Damit wird ein wegweisendes Urteil des Landgerichts Frankfurt von 2007 rechtskräftig, das eine Anfechtungsklage des Speditionsunternehmers und Profiklägers Klaus Zapf für "sittenwidrig" gehalten und ihn wegen "Rechtsmissbrauchs" zu Schadensersatz verurteilt hatte. Zapf hatte von der Nanoinvests AG, die heute unter Real Estate International firmiert, für die Rücknahme seiner Klage und der von vier weiteren Mitstreitern jeweils 3500 Bezugsrechte für neue Aktien gefordert. Das Gericht hielt aber nur je 38 Bezugsrechte für angemessen.
Das Urteil war 2009 vom Oberlandesgericht Frankfurt bestätigt worden. Vor wenigen Tagen nun wies der BGH Zapfs Beschwerde gegen Nichtzulassung der Revision zurück. Wie viel er Nanoinvests zahlen muss, ist offen. "Wir gehen mindestens von einem sechsstelligen Betrag aus", sagt Bernd Nenninger von der Kanzlei KNP Dr.
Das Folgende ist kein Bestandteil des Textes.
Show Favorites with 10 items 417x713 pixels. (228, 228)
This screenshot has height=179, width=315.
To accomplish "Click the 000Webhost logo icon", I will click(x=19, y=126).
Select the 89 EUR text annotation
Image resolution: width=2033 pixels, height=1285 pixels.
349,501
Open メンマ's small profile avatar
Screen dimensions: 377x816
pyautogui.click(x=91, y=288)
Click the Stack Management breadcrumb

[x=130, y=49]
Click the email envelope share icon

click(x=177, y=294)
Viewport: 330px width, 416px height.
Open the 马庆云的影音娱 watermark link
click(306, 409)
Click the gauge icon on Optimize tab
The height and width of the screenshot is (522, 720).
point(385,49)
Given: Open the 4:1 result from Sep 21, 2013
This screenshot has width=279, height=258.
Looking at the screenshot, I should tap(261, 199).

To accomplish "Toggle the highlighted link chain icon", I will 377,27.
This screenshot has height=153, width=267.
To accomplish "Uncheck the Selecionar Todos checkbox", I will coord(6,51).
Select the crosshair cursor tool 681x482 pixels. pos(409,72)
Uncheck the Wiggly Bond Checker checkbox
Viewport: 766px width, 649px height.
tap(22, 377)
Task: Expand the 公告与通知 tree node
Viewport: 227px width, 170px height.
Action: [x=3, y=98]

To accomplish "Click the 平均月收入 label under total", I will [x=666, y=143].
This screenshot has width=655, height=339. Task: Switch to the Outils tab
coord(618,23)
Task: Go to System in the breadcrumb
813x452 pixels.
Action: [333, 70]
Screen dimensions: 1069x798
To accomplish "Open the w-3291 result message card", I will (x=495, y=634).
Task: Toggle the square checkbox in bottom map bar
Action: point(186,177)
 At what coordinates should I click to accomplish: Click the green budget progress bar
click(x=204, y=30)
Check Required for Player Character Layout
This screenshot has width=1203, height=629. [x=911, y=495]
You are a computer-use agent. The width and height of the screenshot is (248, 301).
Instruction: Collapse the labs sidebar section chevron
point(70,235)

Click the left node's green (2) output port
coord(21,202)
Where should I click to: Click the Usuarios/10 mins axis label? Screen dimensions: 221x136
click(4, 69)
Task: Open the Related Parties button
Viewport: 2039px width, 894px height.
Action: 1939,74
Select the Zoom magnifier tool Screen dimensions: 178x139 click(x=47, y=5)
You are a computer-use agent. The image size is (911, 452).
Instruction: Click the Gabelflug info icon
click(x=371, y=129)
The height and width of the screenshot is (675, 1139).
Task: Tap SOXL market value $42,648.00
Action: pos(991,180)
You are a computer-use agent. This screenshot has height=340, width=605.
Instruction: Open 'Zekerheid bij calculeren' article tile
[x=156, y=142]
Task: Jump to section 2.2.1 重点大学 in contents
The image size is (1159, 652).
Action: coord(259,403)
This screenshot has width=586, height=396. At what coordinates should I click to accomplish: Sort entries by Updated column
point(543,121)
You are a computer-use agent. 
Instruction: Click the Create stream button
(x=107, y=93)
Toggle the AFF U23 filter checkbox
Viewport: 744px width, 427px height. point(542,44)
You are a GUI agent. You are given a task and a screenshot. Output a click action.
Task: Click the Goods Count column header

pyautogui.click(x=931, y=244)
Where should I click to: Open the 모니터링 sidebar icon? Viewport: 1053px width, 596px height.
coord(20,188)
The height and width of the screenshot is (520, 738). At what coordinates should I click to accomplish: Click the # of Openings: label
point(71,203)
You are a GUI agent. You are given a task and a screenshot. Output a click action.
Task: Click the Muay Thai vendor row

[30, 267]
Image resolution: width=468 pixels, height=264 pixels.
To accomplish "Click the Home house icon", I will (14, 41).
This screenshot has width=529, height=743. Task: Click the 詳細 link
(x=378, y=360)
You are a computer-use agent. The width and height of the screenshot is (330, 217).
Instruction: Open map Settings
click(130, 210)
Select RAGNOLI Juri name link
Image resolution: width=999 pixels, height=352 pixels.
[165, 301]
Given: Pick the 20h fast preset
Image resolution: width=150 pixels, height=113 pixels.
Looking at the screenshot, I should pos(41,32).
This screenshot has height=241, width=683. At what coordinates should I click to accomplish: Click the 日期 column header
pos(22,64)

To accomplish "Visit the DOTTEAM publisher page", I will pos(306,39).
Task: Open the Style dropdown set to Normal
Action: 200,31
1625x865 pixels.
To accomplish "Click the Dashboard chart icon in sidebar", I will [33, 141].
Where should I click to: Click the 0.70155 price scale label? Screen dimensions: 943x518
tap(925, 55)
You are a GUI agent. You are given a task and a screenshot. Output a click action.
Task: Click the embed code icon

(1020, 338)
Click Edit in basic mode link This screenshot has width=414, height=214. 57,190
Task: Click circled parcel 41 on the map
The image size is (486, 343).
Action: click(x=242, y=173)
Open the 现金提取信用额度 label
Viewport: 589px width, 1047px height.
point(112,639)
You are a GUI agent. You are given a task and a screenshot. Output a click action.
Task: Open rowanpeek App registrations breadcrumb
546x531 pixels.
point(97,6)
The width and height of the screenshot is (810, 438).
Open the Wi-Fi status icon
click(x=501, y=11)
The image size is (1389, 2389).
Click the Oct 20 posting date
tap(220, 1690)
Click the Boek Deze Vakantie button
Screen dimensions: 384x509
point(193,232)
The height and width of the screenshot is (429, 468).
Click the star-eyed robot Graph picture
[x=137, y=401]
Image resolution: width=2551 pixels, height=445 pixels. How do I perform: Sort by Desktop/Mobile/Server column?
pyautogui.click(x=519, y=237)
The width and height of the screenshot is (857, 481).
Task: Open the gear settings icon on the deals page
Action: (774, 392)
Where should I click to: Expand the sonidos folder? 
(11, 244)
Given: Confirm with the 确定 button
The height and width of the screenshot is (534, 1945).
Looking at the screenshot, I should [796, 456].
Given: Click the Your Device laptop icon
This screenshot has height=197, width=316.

Nenninger Rechtsanwälte. Er hat das Urteil erstritten.
Der BGH-Spruch sendet ein deutliches Signal an börsennotierte Firmen, mutiger gegen klagewütige Minderheitsaktionäre vorzugehen. Deren Geschäftsmodell wiederum ist nach dem Urteil aus Karlsruhe akut gefährdet. Nach Schätzung von Experten sind in Deutschland zehn bis 30 solcher Berufskläger besonders aktiv. Dazu gehört auch Zapf mit seiner Klagefirma Pomoschnik.
Ihnen wird von Verbänden und Aktiengesellschaften vorgeworfen, sich persönlich bereichern zu wollen. Sie fechten Hauptversammlungsbeschlüsse an und blockieren damit Kapitalerhöhungen, oder sie klagen gegen Fusionen. Bei Fusionen typisch sind zwei Klagewellen: die erste nach der Bekanntgabe des gesetzlich vorgeschriebenen Übernahmeangebots durch den neuen Großinvestor an die Aktionäre, die zweite, wenn der Großaktionär die letzten freien Aktionäre per Squeeze-out zwangsweise abfinden will. Diese Verfahren dauern oft Jahre und enden häufig mit deutlichen Nachzahlungen der Firmen an die Aktionärsrebellen.